A Sheaf of Gandhi Anecdotes
Everybody in Santiniketan was on a tiptoe of expectancy. Students and teachers, men and women, and even the great poet Rabindranath Tagore (Gurudev) shared in the excitement. Gandhi, accompanied by Pandit Jawaharlal Nehru, was arriving on a three day visit. The guest house was soon set in readiness. Student volunteers were enrolled to maintain order, peace and tranquility of Santiniketan. The very abode of peace would surely be invaded by crowds from the villages around.
The reception was to be held at Gurudev's beautiful little cottage. After the reception Gandhi would be taken to the guest house in procession, with boys and girls chanting the soul-stirring melodies set apart for Bapu, and the students of Santiniketan's renowned 'Kala Bhavan,' artists all, who learnt at the feet of the great Nandalal Bose, set about decorating it. And what a thing of enchanting loveliness they made of it! They used only simple little things - green ferns, flowers, painted mud vases, hand printed khadi. But the beauty of it all took one's breath away.
Gandhi arrived early one morning. With Bapu were Jawaharlal, Mahadev Desai and Satish Bapu of Khadi Pratisthan. The reception at the Poet's cottage was an impressive ceremony, in the ancient Vedic style, as is the custom at Santiniketan. Gurudev himself smeared Gandhi's forehead with sandal paste and kum-kum and embraced his guest. The women sounded the lulu-lulu. After this ceremony, the poet himself conducted the party to the guest house, and they were shown into their different apartments. Gurudev led Gandhi to the room set apart for him. Bapu stepped across the threshold, took one glance at the resplendent decorations and burst into peal of laughter.

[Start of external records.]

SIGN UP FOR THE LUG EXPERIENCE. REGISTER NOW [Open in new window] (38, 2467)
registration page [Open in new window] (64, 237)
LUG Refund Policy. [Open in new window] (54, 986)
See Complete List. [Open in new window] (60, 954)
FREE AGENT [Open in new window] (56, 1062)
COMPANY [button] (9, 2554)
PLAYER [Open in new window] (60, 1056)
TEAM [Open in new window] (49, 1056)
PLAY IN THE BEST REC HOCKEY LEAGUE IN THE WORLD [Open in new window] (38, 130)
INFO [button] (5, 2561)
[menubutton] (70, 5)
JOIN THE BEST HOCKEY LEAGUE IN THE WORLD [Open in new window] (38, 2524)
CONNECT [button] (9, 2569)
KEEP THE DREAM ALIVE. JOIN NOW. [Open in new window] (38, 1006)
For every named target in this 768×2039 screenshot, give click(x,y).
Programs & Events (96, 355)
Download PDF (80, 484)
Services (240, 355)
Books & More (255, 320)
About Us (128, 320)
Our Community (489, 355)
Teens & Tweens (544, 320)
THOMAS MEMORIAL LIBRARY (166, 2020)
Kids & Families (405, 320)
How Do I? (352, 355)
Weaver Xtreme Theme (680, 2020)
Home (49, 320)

"What is all this?" he demanded. 'Why bring me to this bridal chamber?'
Gurudev joined in the joke. 'Please remember you are in the abode of a poet,' he said.
Gandhi would not give in,'Well, where then is the bride? he queried with irrepressible merriment. There were ladies present; did they blush, one wonders. But the poet's answer was prompt; 'Santiniketan, the ever young queen of our hearts, welcomes you.'
'But, surely, she would hardly care to look twice at the old toothless pauper that I am'!

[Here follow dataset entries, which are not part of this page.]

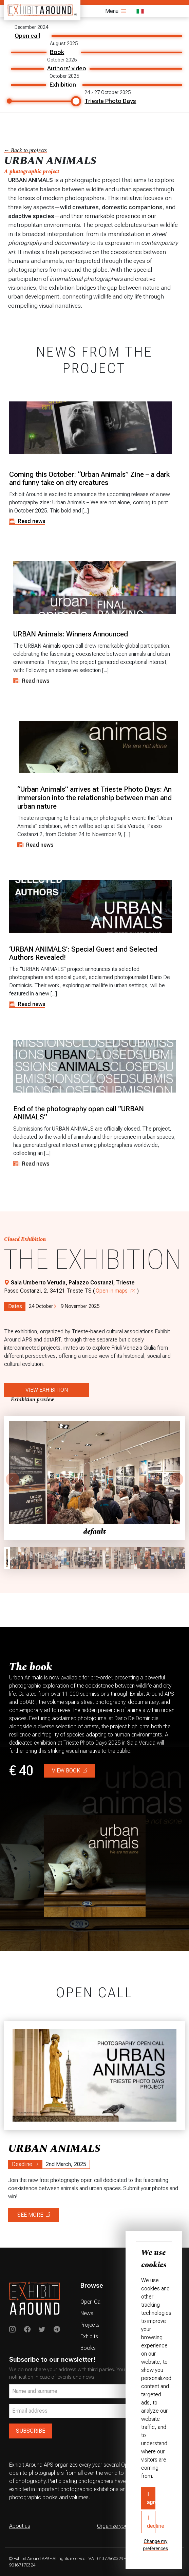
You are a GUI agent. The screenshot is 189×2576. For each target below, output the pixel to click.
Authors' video (66, 68)
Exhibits (89, 2336)
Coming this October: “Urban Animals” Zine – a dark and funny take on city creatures (89, 478)
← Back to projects (25, 150)
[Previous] (12, 1479)
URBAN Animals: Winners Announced (70, 634)
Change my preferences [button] (155, 2545)
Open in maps (115, 1290)
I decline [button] (151, 2522)
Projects (89, 2325)
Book (57, 52)
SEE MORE (33, 2215)
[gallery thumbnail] (7, 1558)
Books (88, 2348)
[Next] (176, 1479)
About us (19, 2526)
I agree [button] (151, 2498)
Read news (27, 521)
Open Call (91, 2302)
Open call (27, 35)
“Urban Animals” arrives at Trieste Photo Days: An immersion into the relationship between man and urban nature (94, 797)
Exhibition (63, 84)
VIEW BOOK (69, 1770)
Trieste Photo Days (110, 100)
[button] (94, 1478)
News (86, 2313)
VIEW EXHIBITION (46, 1390)
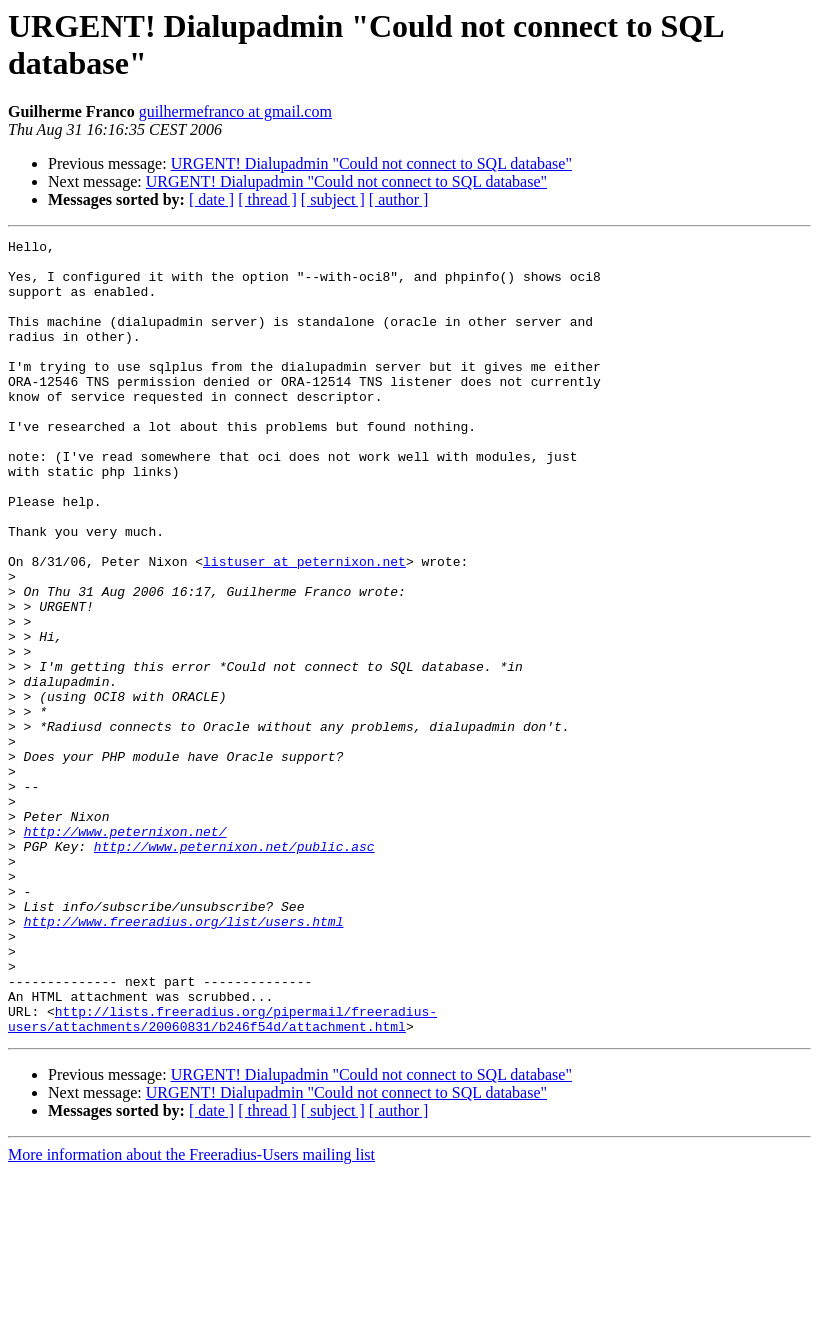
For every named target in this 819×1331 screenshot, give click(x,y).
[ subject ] (333, 199)
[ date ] (211, 199)
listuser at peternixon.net (304, 627)
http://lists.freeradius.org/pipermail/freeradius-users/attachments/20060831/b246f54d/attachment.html (222, 1176)
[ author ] (399, 199)
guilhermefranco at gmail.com (235, 111)
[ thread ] (267, 199)
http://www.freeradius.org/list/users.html (184, 1059)
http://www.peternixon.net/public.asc (234, 969)
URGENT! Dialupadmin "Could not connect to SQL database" (371, 163)
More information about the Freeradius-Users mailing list (191, 1313)
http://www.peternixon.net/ (125, 951)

'No,'rejoined Gurudev, 'Our Queen has loved Truth and worshipped it unreservedly all these long years.'
'So, said Bapu,'there is hope even for the tooth less old man? With a few more pleasantries Gurudev left his distinguished guests to settle down to rest.
Early next morning the poet strolled to the guest house with all a host's anxiety and solicitude for his visitor's comfort. He found they had long been up. Gandhi and party had performed their accustomed prayers at 4.30 in the morning. The whole camp was now busy. Satish Babu was demonstrating to a group of boys and girls how to card cotton with a hand-bow. The hum of the bow was music to the ears of Gurudev.
'Are you trying to put the Ashram girls and their Sitars to shame?' Gurudev asked Satish Babu.
Shri Mahadev Desai was teaching spinning to another bunch of youngsters. The poet passed on to Bapu's room. What a sight, alas, met his eyes! All the adornments thrown helter-skelter. The cot had been dragged out into the open terrace, for Gandhi always slept under the open sky. The vases and ferns had been pushed into a corner to make room for spinning wheels and a heap of files. Now it was Gurudev's turn to laugh.
'Hare Ram-Hare Ram,' he cried in mock horror. 'Where has the bridal chamber gone?' The bride's room I see is here, but has the poor bride fled?'
Gandhi, as he stood up to receive Gurudev, said with an answering burst of merriment, 'But I warned you, the bride would not care to look at an old toothless man!'
It was all such glorious fun, this thrust and counter-thrust; one might imagine the Gods themselves eavesdropping.